A flashlight beam captured Kyleah. Becka ran to her mother.
“What on earth is going on in here? A scream like that will wake the whole household. Why are you dressed, Kyleah?” Aunt Jude’s voice, low, but sharp as a knife, sent a chill up Kyleah’s spine.
“I didn’t mean to scare Becka. I was trying not to wake anybody up.”
“Where were you going?”
“Uh, to the bathroom.”
“Don’t lie to me, or you’ll get a mouthful of soap. You don’t get dressed and put shoes on to go to the bathroom.”
“I wanted to go out in time to watch the sunrise,” Kyleah said, hanging her head.
“Get back in bed. It’s 5:00 in the morning. I don’t want to see your face again until 6:30, and then I want you in the kitchen helping with breakfast.”
Crying erupted from the nursery. “Oh, Great! You woke the babies, Kyleah. You can stay up and feed them.”
Josiah’s weak wail joined Allyson’s lusty yell. Kyleah headed for the nursery. As she passed the boy’s room, she saw Benjamin step back into the shadows with a smirk on his face.
Josiah jerked and stiffened when Kyleah picked him up. He would not snuggle into her arms. He seemed to fight any closeness. She put him back in his bassinet and checked on Allyson, who was making the most noise. She was soaked. Kyleah changed her diaper and one-piece sleeper after lifting her off the wet sheets. Aunt Jude brought a warm bottle. Allyson hushed instantly as she greedily sucked down the warm liquid. Aunt Jude changed the bassinet sheets and disappeared. In a moment she was back with another warm bottle. She took Allyson and gave Kyleah the bottle.
“Take Josiah to the kitchen, so he won’t wake Allyson or Maria.”
Allyson was soon asleep in her crib. Maria in her youth bed slept through it all. Aunt Jude went back to her bedroom and closed the door.
If I can get him to sleep, I might still catch the sunrise, Kyleah thought as she rocked the fussy baby and tried to force the nipple into his mouth. His tongue kept pushing it out as his head jerked from side to side.

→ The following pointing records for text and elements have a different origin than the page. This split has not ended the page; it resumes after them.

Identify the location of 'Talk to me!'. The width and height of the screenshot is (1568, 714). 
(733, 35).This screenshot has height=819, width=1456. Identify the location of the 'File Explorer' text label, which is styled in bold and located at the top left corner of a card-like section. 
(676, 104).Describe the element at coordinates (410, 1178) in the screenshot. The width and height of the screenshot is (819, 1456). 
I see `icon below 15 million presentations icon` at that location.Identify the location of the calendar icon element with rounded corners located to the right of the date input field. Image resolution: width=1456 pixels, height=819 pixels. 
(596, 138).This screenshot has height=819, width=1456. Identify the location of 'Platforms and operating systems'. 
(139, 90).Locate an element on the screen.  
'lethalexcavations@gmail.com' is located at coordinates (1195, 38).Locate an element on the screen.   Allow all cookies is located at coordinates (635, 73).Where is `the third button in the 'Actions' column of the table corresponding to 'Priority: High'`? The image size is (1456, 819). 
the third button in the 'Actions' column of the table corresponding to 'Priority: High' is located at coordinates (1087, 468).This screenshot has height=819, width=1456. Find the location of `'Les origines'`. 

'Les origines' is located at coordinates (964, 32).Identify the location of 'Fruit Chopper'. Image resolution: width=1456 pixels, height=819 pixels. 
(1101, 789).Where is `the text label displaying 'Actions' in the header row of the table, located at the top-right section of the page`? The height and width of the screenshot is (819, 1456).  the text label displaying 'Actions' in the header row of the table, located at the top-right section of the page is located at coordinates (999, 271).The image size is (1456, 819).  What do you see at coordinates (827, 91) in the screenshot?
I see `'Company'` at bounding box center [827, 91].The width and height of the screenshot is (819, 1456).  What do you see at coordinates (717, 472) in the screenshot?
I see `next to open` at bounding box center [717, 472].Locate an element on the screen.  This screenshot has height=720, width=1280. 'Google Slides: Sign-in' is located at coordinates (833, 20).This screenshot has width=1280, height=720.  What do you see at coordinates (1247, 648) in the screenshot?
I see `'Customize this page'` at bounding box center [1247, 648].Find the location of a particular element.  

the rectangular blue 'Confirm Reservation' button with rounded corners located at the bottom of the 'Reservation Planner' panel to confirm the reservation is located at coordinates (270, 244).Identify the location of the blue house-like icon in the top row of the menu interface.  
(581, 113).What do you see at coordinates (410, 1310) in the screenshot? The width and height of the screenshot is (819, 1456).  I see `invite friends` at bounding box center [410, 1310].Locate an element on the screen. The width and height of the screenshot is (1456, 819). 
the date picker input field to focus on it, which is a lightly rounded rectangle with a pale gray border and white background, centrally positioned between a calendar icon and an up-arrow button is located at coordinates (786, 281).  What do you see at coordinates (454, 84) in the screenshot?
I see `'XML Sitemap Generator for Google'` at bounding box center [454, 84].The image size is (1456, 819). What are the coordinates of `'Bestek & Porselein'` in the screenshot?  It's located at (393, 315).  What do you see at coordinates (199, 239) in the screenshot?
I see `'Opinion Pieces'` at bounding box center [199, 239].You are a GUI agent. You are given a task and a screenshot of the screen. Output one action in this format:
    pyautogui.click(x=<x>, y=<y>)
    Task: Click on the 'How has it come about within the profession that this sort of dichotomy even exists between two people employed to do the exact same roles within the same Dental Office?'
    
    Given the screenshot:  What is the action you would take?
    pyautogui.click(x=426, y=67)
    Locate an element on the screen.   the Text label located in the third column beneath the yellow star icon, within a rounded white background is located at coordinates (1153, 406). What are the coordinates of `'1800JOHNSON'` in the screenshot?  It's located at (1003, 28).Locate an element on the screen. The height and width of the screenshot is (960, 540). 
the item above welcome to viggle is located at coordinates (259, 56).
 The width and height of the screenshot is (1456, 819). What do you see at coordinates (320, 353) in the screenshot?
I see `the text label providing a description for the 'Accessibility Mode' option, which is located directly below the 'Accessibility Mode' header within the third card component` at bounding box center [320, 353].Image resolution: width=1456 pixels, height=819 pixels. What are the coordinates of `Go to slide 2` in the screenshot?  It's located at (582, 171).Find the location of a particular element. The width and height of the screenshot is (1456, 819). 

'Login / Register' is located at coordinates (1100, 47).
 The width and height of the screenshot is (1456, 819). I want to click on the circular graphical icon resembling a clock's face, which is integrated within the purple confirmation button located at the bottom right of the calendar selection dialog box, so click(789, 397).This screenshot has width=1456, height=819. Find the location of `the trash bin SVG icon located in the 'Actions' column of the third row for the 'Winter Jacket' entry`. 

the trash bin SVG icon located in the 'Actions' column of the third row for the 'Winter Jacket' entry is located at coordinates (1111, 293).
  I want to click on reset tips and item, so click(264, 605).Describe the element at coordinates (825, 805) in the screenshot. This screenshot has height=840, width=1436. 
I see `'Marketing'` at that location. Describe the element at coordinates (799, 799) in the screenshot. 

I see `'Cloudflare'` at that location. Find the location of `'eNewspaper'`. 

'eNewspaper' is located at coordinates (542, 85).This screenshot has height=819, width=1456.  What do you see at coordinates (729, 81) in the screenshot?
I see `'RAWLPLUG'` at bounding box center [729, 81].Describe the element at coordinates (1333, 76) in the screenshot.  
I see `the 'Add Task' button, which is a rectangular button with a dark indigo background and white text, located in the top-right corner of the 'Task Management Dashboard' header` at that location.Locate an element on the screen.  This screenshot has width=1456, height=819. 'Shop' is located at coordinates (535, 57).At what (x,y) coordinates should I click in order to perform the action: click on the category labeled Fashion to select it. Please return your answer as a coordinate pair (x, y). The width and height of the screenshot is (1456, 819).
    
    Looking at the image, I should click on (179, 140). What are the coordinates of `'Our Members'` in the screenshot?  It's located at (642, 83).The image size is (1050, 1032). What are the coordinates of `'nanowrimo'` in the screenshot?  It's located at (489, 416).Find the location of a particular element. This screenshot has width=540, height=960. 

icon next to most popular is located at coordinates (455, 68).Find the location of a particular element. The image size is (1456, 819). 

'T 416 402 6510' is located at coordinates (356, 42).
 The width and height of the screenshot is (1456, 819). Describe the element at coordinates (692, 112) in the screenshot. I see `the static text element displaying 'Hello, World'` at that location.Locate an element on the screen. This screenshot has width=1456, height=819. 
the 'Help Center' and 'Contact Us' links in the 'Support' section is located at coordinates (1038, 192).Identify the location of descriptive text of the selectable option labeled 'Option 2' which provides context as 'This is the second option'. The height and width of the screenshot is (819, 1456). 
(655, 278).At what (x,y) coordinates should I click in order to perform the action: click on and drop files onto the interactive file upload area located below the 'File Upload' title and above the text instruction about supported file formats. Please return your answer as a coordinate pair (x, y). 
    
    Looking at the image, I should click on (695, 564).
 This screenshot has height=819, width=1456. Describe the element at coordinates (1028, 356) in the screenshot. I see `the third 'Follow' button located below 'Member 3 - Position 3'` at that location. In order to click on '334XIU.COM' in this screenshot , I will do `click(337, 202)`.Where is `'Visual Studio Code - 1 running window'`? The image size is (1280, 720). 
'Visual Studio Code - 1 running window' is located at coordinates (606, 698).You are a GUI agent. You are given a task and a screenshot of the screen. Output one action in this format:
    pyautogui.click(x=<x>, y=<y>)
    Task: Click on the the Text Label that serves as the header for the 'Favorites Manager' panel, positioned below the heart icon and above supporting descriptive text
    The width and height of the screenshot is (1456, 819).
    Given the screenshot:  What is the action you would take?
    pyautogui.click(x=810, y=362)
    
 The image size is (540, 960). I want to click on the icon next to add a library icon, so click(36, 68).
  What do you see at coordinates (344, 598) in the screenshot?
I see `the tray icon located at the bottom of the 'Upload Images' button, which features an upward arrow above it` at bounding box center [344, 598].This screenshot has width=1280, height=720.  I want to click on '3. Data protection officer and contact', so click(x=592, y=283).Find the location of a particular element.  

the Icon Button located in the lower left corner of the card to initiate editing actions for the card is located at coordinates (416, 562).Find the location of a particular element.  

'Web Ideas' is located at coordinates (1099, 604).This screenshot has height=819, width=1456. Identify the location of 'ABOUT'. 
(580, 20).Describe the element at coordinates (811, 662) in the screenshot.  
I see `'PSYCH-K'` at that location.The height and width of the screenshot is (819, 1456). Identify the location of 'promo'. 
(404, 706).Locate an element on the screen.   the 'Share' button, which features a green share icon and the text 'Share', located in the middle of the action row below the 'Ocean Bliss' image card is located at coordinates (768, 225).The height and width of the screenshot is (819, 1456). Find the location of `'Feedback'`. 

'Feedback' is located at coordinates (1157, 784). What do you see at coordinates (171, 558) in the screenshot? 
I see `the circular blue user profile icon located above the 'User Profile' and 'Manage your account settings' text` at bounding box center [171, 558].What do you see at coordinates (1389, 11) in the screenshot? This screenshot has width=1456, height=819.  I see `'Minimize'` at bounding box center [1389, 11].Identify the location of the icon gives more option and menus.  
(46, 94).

He cried louder and winced, as if his skin hurt, when she touched him. Holding him tightly didn’t ease his crying either. She let him lie on her lap without touching him, but he jerked so hard he almost fell off.
Kyleah rewrapped him in the blanket and laid him on the rug in front of the sink. She pushed a chair over to the cupboard, climbed up to stand on the counter top so she could reach the top shelf. If he’s hurting from withdrawal, just a little alcohol might stop the pain enough so he can sleep. From the back of the shelf she got a bottle of cooking wine and climbed down. As she poured some into Josiah’s bottle, she heard a noise. Turning, she saw Benjamin leaning on the door jamb, arms folded across his chest.